[RECORD SET Boundary: Start]
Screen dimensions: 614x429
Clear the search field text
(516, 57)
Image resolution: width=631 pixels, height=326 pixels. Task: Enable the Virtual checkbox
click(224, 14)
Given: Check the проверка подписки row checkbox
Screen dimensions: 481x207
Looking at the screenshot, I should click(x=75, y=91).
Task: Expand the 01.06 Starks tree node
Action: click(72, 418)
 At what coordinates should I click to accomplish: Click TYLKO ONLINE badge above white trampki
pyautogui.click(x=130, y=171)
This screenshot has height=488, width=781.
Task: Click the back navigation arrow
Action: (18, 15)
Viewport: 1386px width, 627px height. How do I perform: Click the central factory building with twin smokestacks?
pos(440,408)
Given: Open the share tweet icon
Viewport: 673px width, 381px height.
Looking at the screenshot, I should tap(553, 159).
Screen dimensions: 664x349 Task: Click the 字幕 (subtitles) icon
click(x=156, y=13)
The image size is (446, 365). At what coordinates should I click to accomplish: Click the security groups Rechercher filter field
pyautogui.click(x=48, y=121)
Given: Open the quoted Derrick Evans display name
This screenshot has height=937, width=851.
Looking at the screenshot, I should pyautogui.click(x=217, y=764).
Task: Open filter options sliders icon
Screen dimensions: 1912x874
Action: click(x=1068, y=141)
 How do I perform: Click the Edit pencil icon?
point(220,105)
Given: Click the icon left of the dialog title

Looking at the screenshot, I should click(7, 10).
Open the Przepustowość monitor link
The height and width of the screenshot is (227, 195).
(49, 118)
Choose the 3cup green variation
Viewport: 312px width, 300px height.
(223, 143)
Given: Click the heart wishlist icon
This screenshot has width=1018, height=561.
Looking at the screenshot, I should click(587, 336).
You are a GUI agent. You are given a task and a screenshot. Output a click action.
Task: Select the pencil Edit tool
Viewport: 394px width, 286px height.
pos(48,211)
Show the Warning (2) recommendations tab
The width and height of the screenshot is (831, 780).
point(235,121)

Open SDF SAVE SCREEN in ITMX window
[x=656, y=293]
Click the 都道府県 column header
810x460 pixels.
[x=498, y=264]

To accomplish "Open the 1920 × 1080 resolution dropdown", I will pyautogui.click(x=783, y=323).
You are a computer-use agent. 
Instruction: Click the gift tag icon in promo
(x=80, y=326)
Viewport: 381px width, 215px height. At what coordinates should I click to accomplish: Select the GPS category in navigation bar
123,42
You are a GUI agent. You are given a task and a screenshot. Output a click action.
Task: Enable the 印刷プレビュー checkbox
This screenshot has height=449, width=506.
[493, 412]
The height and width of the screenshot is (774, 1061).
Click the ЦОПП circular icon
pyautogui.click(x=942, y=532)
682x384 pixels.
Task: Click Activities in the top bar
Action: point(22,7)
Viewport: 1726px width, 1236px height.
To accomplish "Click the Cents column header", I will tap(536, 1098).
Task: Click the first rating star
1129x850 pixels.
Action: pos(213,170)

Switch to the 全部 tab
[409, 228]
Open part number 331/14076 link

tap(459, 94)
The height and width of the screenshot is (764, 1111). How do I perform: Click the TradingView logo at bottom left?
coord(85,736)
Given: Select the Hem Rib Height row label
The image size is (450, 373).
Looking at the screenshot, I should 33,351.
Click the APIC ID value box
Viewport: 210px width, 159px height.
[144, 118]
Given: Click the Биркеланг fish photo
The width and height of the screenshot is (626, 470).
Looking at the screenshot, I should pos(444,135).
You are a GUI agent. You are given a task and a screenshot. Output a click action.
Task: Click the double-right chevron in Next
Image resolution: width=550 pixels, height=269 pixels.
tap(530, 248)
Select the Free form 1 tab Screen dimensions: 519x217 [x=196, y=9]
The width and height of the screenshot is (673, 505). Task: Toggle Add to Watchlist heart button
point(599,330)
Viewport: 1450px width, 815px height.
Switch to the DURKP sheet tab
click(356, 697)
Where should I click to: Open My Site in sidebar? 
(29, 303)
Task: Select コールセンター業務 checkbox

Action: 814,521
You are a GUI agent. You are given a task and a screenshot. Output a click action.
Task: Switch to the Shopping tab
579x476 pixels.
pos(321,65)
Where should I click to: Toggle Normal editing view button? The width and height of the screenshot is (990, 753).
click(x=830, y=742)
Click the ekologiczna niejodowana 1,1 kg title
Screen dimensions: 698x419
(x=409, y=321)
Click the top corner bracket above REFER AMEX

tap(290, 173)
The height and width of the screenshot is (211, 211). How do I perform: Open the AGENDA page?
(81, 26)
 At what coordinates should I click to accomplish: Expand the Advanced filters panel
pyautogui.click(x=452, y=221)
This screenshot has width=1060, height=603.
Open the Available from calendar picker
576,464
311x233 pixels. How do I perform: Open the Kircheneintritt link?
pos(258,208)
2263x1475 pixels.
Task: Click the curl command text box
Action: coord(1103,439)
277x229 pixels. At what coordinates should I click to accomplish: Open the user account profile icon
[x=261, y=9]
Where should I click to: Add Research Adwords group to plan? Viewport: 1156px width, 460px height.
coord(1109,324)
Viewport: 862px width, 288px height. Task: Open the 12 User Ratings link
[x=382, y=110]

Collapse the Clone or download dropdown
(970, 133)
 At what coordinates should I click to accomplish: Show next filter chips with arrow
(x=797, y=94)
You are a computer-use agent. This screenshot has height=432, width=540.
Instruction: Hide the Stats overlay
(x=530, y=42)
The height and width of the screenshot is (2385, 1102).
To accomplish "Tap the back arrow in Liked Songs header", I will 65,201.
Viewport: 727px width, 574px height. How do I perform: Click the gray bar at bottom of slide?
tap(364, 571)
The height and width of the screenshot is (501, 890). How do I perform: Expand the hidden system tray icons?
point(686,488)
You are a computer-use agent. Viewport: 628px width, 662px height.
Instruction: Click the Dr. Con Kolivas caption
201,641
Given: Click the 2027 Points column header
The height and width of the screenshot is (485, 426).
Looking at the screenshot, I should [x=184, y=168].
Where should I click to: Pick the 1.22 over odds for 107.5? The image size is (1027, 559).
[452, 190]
[RECORD SET Boundary: End]
**WORK INSTRUCTION**
Write out exactly the lines above from the line with "Screen dimensions: 481x207" through the line with "Open the Przepustowość monitor link", both of them included, and leave out all other lines.

**ANSWER SPACE**
Screen dimensions: 481x207
Looking at the screenshot, I should click(x=75, y=91).
Task: Expand the 01.06 Starks tree node
Action: click(72, 418)
 At what coordinates should I click to accomplish: Click TYLKO ONLINE badge above white trampki
pyautogui.click(x=130, y=171)
This screenshot has height=488, width=781.
Task: Click the back navigation arrow
Action: (18, 15)
Viewport: 1386px width, 627px height. How do I perform: Click the central factory building with twin smokestacks?
pos(440,408)
Given: Open the share tweet icon
Viewport: 673px width, 381px height.
Looking at the screenshot, I should tap(553, 159).
Screen dimensions: 664x349 Task: Click the 字幕 (subtitles) icon
click(x=156, y=13)
The image size is (446, 365). At what coordinates should I click to accomplish: Click the security groups Rechercher filter field
pyautogui.click(x=48, y=121)
Given: Open the quoted Derrick Evans display name
This screenshot has height=937, width=851.
Looking at the screenshot, I should pyautogui.click(x=217, y=764).
Task: Open filter options sliders icon
Screen dimensions: 1912x874
Action: click(x=1068, y=141)
 How do I perform: Click the Edit pencil icon?
point(220,105)
Given: Click the icon left of the dialog title

Looking at the screenshot, I should click(7, 10).
Open the Przepustowość monitor link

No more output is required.